To put this issue into context, I need to take a step back and explain why individual liability is an issue at all. It is universally accepted that Title VII does not provide for the individual liability of supervisors and managers. Ohio’s counterpart, however, is different. In 1999—in Genaro v. Central Transport—the Ohio Supreme Court held that contrary to federal law, Ohio’s state employment discrimination statute renders supervisors and managers personally liable for their own discriminatory acts.

S.B. 383 eliminates this difference, and brings Ohio’s statute in line with its federal counterpart by eliminating individual liability.

Opponents of this legislation argue that individual liability for managers and supervisors is needed to properly deter discriminatory and harassing behavior and hold accountable those who perpetrate it.

This argument is a fallacy. Employees aggrieved by invidious and intentional discrimination or harassment have claims available against the individual perpetrators—assault, battery, intentional infliction of emotional distress, invasion of privacy, and defamation, to name just a few. These civil remedies are in addition to criminal penalties that one can seek for the most egregious misconduct.

Opponents of this legislation argue that it protects sexual predators.

In addition to being offensive, headline grabbing hyperbole, this argument also is a fallacy. If you believe that the employment discrimination laws should punish predatory behavior, then the availability of a remedy should neither depend on the employment status of the accused, nor the statute under which the suit is brought. Yet, currently, only managers and supervisors can be held liable. One can never sue a non-supervisor or non-managerial co-worker for discrimination, no matter how bad the conduct. Moreover, one can bring suit against a manager or supervisor under state law; federal law provides no such remedy. If we are really concerned about punishing predators, then we shouldn't differentiate between supervisors and non-supervisors, or between state and federal laws.

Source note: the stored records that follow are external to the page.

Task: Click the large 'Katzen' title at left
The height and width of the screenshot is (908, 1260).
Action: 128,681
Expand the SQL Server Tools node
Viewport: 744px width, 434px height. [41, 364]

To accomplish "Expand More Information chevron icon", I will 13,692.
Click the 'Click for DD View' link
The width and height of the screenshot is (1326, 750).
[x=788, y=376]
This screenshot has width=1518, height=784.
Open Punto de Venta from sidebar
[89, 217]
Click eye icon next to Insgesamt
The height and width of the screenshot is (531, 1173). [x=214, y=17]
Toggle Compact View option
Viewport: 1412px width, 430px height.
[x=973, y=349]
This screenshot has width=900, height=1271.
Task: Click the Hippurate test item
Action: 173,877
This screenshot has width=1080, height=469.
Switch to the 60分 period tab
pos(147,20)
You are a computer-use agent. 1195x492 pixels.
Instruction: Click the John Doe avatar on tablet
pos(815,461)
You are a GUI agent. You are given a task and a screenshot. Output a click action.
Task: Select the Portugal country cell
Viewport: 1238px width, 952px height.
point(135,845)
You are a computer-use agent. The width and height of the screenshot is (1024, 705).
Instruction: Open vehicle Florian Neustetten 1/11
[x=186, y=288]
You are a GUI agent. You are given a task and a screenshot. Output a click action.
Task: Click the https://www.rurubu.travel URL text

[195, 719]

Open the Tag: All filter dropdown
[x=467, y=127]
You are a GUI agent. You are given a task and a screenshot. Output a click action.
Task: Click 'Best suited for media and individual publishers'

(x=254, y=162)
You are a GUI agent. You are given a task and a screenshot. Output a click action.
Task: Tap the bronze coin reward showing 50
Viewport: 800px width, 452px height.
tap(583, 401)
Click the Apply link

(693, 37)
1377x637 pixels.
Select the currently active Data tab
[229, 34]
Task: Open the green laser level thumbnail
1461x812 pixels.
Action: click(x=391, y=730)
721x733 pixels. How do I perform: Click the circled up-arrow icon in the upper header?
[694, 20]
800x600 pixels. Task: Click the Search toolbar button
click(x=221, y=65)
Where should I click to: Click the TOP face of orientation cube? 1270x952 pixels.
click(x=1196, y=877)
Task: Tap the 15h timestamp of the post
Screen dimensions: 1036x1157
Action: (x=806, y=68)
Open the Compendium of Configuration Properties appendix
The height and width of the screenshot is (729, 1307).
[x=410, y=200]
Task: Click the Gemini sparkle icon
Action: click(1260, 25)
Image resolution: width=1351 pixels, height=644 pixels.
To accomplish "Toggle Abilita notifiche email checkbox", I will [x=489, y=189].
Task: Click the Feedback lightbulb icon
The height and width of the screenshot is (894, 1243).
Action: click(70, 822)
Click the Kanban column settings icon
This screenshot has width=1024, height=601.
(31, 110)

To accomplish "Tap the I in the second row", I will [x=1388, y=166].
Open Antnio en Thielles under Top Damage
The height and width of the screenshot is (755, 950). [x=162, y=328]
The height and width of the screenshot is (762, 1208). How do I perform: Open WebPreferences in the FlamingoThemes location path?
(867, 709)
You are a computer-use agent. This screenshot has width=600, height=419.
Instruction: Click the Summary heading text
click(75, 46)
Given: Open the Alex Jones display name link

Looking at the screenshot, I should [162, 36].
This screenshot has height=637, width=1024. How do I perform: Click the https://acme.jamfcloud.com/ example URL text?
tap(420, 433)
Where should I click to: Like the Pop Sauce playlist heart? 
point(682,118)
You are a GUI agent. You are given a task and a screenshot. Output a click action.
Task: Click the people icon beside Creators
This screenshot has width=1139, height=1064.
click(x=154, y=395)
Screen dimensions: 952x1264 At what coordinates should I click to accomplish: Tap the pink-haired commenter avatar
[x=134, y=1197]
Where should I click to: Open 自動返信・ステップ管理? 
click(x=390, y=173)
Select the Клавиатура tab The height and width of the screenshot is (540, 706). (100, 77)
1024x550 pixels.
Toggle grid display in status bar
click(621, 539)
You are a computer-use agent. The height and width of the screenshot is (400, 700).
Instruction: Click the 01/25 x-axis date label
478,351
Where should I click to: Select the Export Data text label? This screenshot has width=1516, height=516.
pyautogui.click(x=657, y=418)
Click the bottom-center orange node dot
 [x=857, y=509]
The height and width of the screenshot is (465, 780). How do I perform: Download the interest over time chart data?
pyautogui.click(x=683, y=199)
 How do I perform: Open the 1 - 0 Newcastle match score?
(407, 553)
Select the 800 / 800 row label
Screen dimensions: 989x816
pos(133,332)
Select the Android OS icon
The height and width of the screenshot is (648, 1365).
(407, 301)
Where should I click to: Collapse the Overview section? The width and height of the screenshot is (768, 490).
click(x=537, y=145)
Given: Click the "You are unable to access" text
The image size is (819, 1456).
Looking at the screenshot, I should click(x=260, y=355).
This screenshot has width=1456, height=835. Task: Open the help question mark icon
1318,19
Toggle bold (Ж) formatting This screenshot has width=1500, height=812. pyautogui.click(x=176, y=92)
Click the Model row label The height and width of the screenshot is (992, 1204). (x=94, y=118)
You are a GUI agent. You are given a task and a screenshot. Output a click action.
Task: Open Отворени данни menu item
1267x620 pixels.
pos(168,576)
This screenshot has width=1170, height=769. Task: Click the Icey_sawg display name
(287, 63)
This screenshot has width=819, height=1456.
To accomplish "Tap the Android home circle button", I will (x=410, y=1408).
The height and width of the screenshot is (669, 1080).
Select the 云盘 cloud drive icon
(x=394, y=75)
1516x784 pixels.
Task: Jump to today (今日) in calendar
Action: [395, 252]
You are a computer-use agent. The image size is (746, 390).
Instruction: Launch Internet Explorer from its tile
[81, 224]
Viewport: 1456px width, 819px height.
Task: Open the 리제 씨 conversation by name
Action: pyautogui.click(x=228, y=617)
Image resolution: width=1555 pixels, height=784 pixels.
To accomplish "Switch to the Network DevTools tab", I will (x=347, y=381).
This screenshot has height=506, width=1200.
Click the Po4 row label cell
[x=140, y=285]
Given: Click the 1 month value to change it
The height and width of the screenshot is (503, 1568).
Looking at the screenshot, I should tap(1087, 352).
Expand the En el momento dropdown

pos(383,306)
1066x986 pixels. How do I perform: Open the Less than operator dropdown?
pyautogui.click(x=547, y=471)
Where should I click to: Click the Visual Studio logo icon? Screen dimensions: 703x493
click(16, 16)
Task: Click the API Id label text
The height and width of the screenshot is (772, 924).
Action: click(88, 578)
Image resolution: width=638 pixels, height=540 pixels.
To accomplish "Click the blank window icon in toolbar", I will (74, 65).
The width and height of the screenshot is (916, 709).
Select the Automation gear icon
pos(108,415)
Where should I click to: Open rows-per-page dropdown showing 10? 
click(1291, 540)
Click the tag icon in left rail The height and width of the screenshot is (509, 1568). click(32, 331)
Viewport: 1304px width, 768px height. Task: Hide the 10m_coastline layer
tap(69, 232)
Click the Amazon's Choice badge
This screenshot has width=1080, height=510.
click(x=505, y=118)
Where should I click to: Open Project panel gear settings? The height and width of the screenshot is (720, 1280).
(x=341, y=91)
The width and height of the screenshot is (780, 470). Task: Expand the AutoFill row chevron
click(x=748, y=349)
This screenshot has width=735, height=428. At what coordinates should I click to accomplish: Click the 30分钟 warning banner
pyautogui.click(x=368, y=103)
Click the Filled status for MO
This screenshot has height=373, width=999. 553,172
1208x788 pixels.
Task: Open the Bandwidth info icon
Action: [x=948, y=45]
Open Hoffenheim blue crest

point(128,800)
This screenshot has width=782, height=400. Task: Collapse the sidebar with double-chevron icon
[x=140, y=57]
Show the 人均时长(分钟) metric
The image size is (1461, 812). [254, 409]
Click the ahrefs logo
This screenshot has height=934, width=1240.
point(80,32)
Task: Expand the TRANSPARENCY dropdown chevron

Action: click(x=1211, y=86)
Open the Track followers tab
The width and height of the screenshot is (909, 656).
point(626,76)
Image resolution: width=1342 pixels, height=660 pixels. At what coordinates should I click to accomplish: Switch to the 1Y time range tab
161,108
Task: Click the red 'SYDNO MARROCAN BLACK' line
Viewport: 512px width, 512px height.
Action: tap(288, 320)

Opponents of this legislation argue that the only reason employers want to eliminate individual liability is to expand the availability of the removal of cases to federal court.

This argument is also a fallacy. When an Ohio plaintiff sues a non-Ohio company in state court under state law, the employer can take the case to federal court. Adding a local manager or supervisor as a defendant eliminates this possibility. The reality is that if a plaintiff wants to keep a case in state court, he or she will find a cause of action to name a non-diverse individual defendant, whether or not a statutory claim exists against that individual under the employment discrimination statute.

By focusing on the rare example of a workplace sexual predator, opponents of S.B. 383 gloss over the real harm caused by individual liability. Consider this example. Jane Doe, a supervisor for ABC Company, has to fire a poor performing employee. She has counseled the employee repeatedly for the past two years, but his performance has not improved. Unfortunately for Jane Doe, this employee happens to be the only African-American in her department. Five years after the termination, Jane Doe’s doorbell rings at 9 p.m. She answers her apartment door to find a process server, lawsuit in hand. The employee she had terminated five years earlier has sued Jane Doe, in addition to her company, for race discrimination. Ms. Doe had done nothing other than her job. Now, she is forced to defend against allegations of discrimination and bigotry.

This example is much more common than the workplace sexual predator that the opponents of S.B. 383 hold out as the standard bearer. There is little, if any benefit to keeping individual liability as a part of Ohio’s employment discrimination statute, and it is a key facet of this reform that must become part of the law of this state.